Dogs, everyone would agree, are man's best friends. It's man you've got to worry about.
That thought was brought vividly to mind yesterday, when Marjorie Knoller was convicted of murder, and her husband, Robert, was found guilty of involuntary manslaughter.
The details of the case were bad enough: Knoller was walking two huge Presa Canerio dogs in the hallway of her San Francisco apartment building when her neighbor, 33-year-old Diane Whipple, returned home from grocery shopping. The dogs attacked, and literally went for Whipple's throat. She died screaming, outside her apartment door.

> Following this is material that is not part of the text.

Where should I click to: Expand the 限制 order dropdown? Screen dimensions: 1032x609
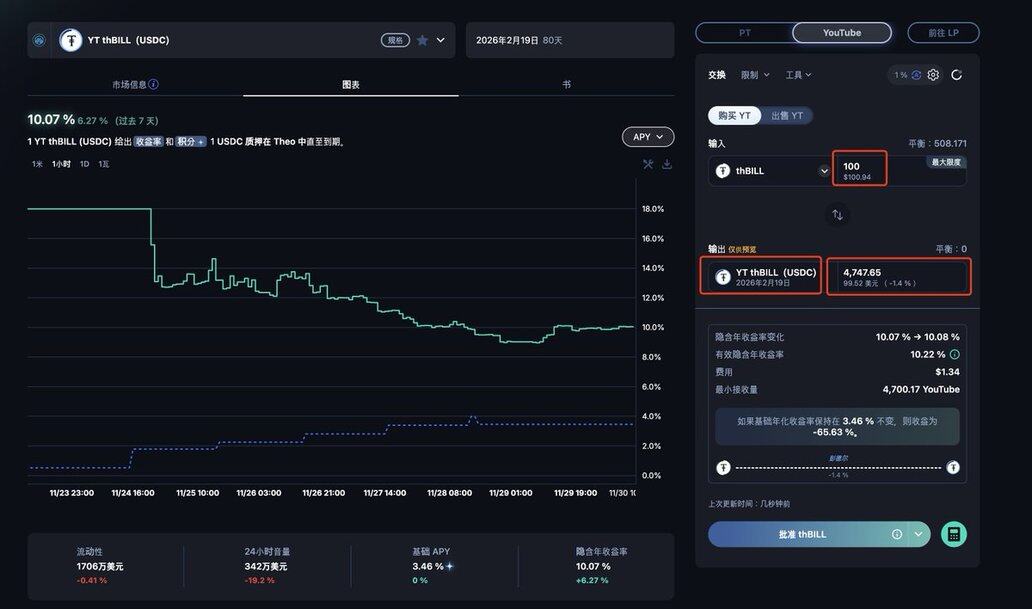pos(755,75)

It's not just a big city problem. It almost happened here, on Main Street, just last year, when a Payson woman taking her own dog for a walk was viciously attacked and bitten by a trio of canines who had escaped from their owner's yard.
If that doesn't make you nervous, this bit of information might: About 4.7 million Americans are bitten by dogs each year, and children are the most common victims of severe dog bites.
Both the woman who was mauled on Main Street and her rescuer agreed if she had been a child, she would not have survived the attack which unfolded about two blocks from Julia Randall Elementary.
While the details of Diane Whipple's death were shocking, what truly stunned the jurors according to post-trial interviews was Knoller's failure to project any detectable remorse during the course of the trial.
Clearly, this woman believed she should not be held accountable for the actions of her pets ... and there you have the answer to the question, "How in the world could something like this happen?"
Responsible dog ownership is the key, the only key, to dog bite prevention. If dog owners refuse to accept their responsibility before an attack, then it is fitting that they be held fully accountable afterward.
Up to and including convictions for murder.